EXERCISE DETAILS:
All of the entries below, duplicated exactly, make up the answer.
>>>>>
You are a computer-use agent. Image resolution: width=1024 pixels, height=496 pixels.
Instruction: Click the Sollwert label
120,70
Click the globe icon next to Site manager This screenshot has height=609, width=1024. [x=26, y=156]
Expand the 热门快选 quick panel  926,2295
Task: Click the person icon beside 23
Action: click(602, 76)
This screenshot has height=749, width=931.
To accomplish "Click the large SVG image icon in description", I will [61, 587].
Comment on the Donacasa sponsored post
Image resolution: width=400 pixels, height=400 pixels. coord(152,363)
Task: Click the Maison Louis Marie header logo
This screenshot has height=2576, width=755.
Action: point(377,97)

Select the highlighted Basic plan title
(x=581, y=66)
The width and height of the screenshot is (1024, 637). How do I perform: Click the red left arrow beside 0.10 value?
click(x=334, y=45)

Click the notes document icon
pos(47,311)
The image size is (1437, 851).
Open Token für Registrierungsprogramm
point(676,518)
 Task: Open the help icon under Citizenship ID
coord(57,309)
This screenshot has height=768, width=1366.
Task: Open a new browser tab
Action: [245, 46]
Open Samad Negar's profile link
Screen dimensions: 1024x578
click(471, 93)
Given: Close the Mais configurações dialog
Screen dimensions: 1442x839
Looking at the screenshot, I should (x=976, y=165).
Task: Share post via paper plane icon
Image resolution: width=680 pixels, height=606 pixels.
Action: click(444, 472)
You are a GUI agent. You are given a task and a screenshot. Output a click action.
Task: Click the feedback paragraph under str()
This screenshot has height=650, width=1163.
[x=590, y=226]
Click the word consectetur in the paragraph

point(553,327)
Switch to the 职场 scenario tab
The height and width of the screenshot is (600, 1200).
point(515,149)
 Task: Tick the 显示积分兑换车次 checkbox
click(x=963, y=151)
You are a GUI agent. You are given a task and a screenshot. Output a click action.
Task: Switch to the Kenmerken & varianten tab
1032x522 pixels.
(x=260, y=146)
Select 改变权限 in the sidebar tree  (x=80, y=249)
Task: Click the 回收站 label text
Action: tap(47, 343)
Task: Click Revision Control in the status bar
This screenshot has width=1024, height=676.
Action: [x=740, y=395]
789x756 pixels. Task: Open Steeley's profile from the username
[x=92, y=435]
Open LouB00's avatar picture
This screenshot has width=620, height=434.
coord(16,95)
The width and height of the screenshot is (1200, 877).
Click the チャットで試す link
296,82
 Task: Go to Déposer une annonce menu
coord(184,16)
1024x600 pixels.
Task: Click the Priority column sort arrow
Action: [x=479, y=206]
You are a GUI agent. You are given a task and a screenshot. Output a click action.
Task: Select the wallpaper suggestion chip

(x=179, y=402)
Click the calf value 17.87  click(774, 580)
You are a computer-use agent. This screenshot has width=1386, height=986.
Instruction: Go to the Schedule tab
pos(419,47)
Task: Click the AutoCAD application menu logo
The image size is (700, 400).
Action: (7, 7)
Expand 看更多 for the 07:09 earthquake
<<<<<
EXERCISE OUTPUT:
You are a computer-use agent. Image resolution: width=1024 pixels, height=496 pixels.
Instruction: Click the Sollwert label
120,70
Click the globe icon next to Site manager This screenshot has height=609, width=1024. [x=26, y=156]
Expand the 热门快选 quick panel  926,2295
Task: Click the person icon beside 23
Action: click(602, 76)
This screenshot has height=749, width=931.
To accomplish "Click the large SVG image icon in description", I will [61, 587].
Comment on the Donacasa sponsored post
Image resolution: width=400 pixels, height=400 pixels. coord(152,363)
Task: Click the Maison Louis Marie header logo
This screenshot has height=2576, width=755.
Action: point(377,97)

Select the highlighted Basic plan title
(x=581, y=66)
The width and height of the screenshot is (1024, 637). How do I perform: Click the red left arrow beside 0.10 value?
click(x=334, y=45)

Click the notes document icon
pos(47,311)
The image size is (1437, 851).
Open Token für Registrierungsprogramm
point(676,518)
 Task: Open the help icon under Citizenship ID
coord(57,309)
This screenshot has height=768, width=1366.
Task: Open a new browser tab
Action: [245, 46]
Open Samad Negar's profile link
Screen dimensions: 1024x578
click(471, 93)
Given: Close the Mais configurações dialog
Screen dimensions: 1442x839
Looking at the screenshot, I should (x=976, y=165).
Task: Share post via paper plane icon
Image resolution: width=680 pixels, height=606 pixels.
Action: click(444, 472)
You are a GUI agent. You are given a task and a screenshot. Output a click action.
Task: Click the feedback paragraph under str()
This screenshot has height=650, width=1163.
[x=590, y=226]
Click the word consectetur in the paragraph

point(553,327)
Switch to the 职场 scenario tab
The height and width of the screenshot is (600, 1200).
point(515,149)
 Task: Tick the 显示积分兑换车次 checkbox
click(x=963, y=151)
You are a GUI agent. You are given a task and a screenshot. Output a click action.
Task: Switch to the Kenmerken & varianten tab
1032x522 pixels.
(x=260, y=146)
Select 改变权限 in the sidebar tree  (x=80, y=249)
Task: Click the 回收站 label text
Action: tap(47, 343)
Task: Click Revision Control in the status bar
This screenshot has width=1024, height=676.
Action: [x=740, y=395]
789x756 pixels. Task: Open Steeley's profile from the username
[x=92, y=435]
Open LouB00's avatar picture
This screenshot has width=620, height=434.
coord(16,95)
The width and height of the screenshot is (1200, 877).
Click the チャットで試す link
296,82
 Task: Go to Déposer une annonce menu
coord(184,16)
1024x600 pixels.
Task: Click the Priority column sort arrow
Action: [x=479, y=206]
You are a GUI agent. You are given a task and a screenshot. Output a click action.
Task: Select the wallpaper suggestion chip

(x=179, y=402)
Click the calf value 17.87  click(774, 580)
You are a computer-use agent. This screenshot has width=1386, height=986.
Instruction: Go to the Schedule tab
pos(419,47)
Task: Click the AutoCAD application menu logo
The image size is (700, 400).
Action: (7, 7)
Expand 看更多 for the 07:09 earthquake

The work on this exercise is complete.